I wrote some code to recursively scan through some folders to extract all Outlook email objects (extension ‘.msg’ to be precise. I am using the extract_msg module to get some attributes from the email object – sender, date, subject, and body. I would be very grateful if someone could modify my code to create a data frame using these attributes. I can think of a really inefficient way of doing this by appending to empty lists, but I’d imagine there’s a more efficient way to do this (I hope).

os.chdir(’…/Raw’)
for item in os.listdir():
msg = extract_msg.Message(item)
msg_sender = msg.sender
msg_date = msg.date
msg_subj = msg.subject
msg_message = msg.body

@jniakamal

Hey, You can do this.

os.chdir(’…/Raw’)
message = []

for item in os.listdir():
     msg = extract_msg.Message(item)
     msg_sender = msg.sender
     msg_date = msg.date
     msg_subj = msg.subject
     msg_message = msg.body
     message.append([msg, msg_sender, msg_date, msg_subj, msg_message])

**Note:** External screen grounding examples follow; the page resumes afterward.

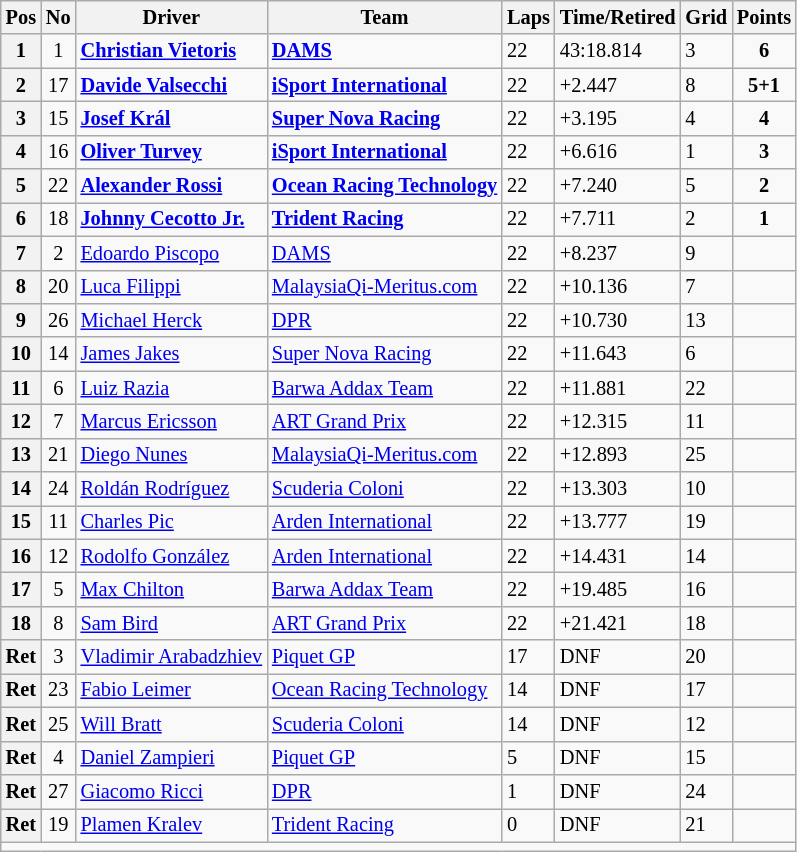
Luca Filippi [172, 287]
Daniel Zampieri [172, 758]
Team [384, 17]
Vladimir Arabadzhiev [172, 657]
43:18.814 [618, 51]
Josef Král [172, 118]
Plamen Kralev [172, 825]
+12.893 [618, 455]
Rodolfo González [172, 556]
Alexander Rossi [172, 186]
Michael Herck [172, 320]
23 [58, 690]
+8.237 [618, 253]
Time/Retired [618, 17]
Giacomo Ricci [172, 791]
Fabio Leimer [172, 690]
+13.303 [618, 489]
+11.643 [618, 354]
Pos [21, 17]
26 [58, 320]
Roldán Rodríguez [172, 489]
+11.881 [618, 388]
Will Bratt [172, 724]
Grid [706, 17]
No [58, 17]
Charles Pic [172, 522]
+7.240 [618, 186]
Driver [172, 17]
+10.730 [618, 320]
+10.136 [618, 287]
+2.447 [618, 85]
27 [58, 791]
Sam Bird [172, 623]
+13.777 [618, 522]
+21.421 [618, 623]
James Jakes [172, 354]
+19.485 [618, 589]
Oliver Turvey [172, 152]
+3.195 [618, 118]
+6.616 [618, 152]
+7.711 [618, 219]
Diego Nunes [172, 455]
+14.431 [618, 556]
Christian Vietoris [172, 51]
Laps [528, 17]
Points [764, 17]
Marcus Ericsson [172, 421]
Edoardo Piscopo [172, 253]
Luiz Razia [172, 388]
+12.315 [618, 421]
Davide Valsecchi [172, 85]
5+1 [764, 85]
Johnny Cecotto Jr. [172, 219]
0 [528, 825]
Max Chilton [172, 589]
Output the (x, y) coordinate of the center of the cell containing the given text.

This will create list of lists.

Then you can create data frame like this:
df = pd.DataFrame(message, columns=['msg','msg_sender','msg_date','msg_subj','msg_message'])

You can use any column names you want while creating a data frame.

Thank you @jenil2452000, that’s what I was looking for!

@jniakamal,

Hey, Please mark it as a solution if it answered your question!! Thank You!!